As amazing as ps4 is, I think the whole thing seemed like a cart before the horse situation. Waiting this long to give it features that ps3(which I use and love btw) already has is ridiculous. I feel frustration for you. It's a little insulting that electronics companies use the public for R&D, and won't even call us beta testers! I've been informed my ps4 upgrade(?) will wait for my ps3 to die. OK....


----------



## JBrax

I completely agree with you on all accounts. The PS3 is far superior to the PS4 as a media player and it's not even close. One of my pet peeves (OCD) and it drives me absolutely bonkers is when I load up a Blu-ray and my PS4 STILL doesn't show cover art! Having said all of that I don't regret my purchase because the games are much better on the PS4 and it is serviceable as a Blu-ray player. Not to mention it does load movies faster than my PS3 did.


----------



## Mike Edwards

yeah, it was a cart before the horse thing. both MS and Sony were DESPERATE to get the jump on each other and not have a situation like last gen where MS got a full year in advance on the market so they both released their systems without the software fully fleshed out. probably the only reason 3D was fast tracked was because MS just announced that they are FINALLY releasing 3D on the Xbox.


----------



## willis7469

I agree mike. It's too bad, cause everybody kinda loses. In the interest of not starting a flame war, i will simply add that this is precisely why I choose a certain phone maker over others. 
However, as jbrax said. Gaming on the ps4 is spectacular! If that weren't the case, I'd think sony would find themselves in a revolt!


----------



## JBrax

Mike Edwards said:


> yeah, it was a cart before the horse thing. both MS and Sony were DESPERATE to get the jump on each other and not have a situation like last gen where MS got a full year in advance on the market so they both released their systems without the software fully fleshed out. probably the only reason 3D was fast tracked was because MS just announced that they are FINALLY releasing 3D on the Xbox.

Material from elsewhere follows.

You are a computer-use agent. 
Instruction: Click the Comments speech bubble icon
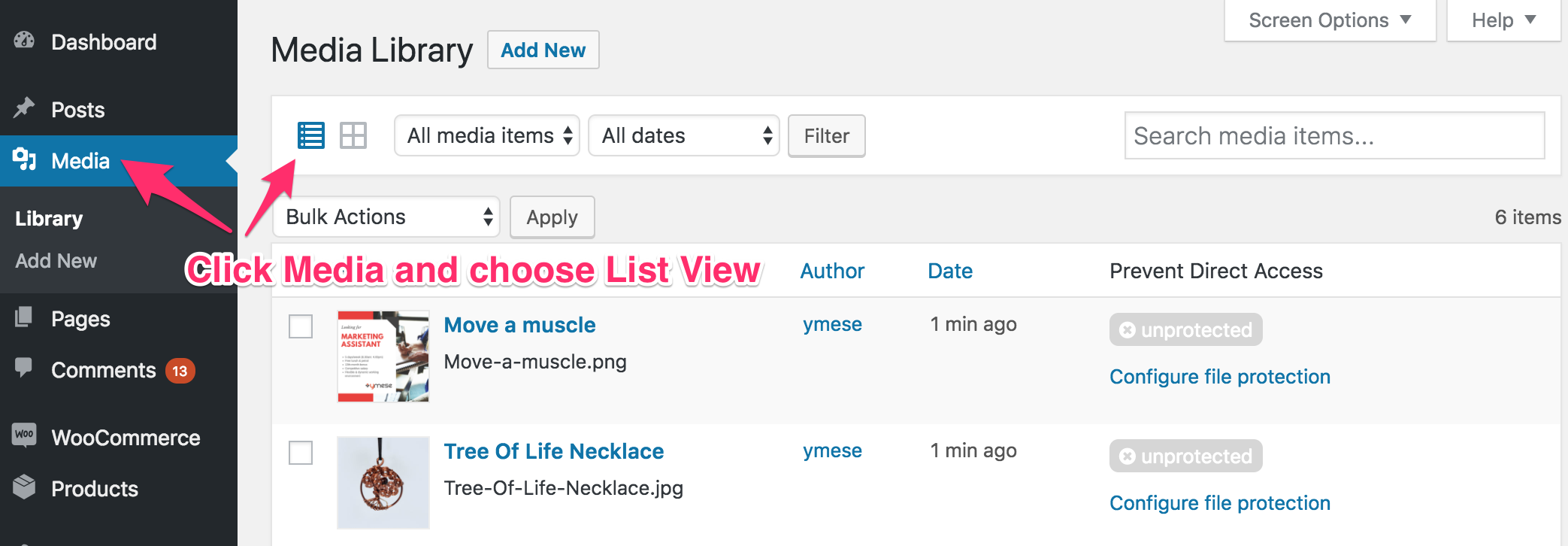24,368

Yes I think MS releasing info of a soon to be released update for 3D compatibility forced Sony's hand. It was so sudden it makes me wonder if they could do everything with one giant update and call it done? Are we being given a bit at a time on purpose and if so why?


----------



## Ares

While the PS4 for gaming is great, the whole media side of things has been an utter disappointment in my view, it also seems like the updates do little to add extra functionality to the console.


----------



## JBrax

Ares said:


> While the PS4 for gaming is great the whole media side of things has been an utter disappointment in my view, it also seems like the updates do little to add extra functionality to the console.


I'm about done with system stability updates. Eagerly awaiting the August update because supposedly it will be a big one and close the gap with the PS3 on media features.


----------



## Ares

JBrax said:


> I'm about done with system stability updates. Eagerly awaiting the August update because supposedly it will be a big one and close the gap with the PS3 on media features.


I also hope that the August update will bring most if not all the media features that we take for granted on the PS3 because at this point in time I have been using the PS4 solely for gaming....wait using a gaming console just for gaming what is this the early 90's.


----------



## phillihp23

While its been a long wait it sure was a pleasure to see 3D listed in the Update description today when I installed 1.75


----------



## zibawal

JBrax said:


> With the release of 1.75 we now have 3D Blu-ray support. This is one of the features I've been waiting for and it probably should have been included at launch. Even if I prefer the regular version it's nice to now have the option of 3D. Another update is expected sometime in August that will enable many of the media features currently available on the PS3.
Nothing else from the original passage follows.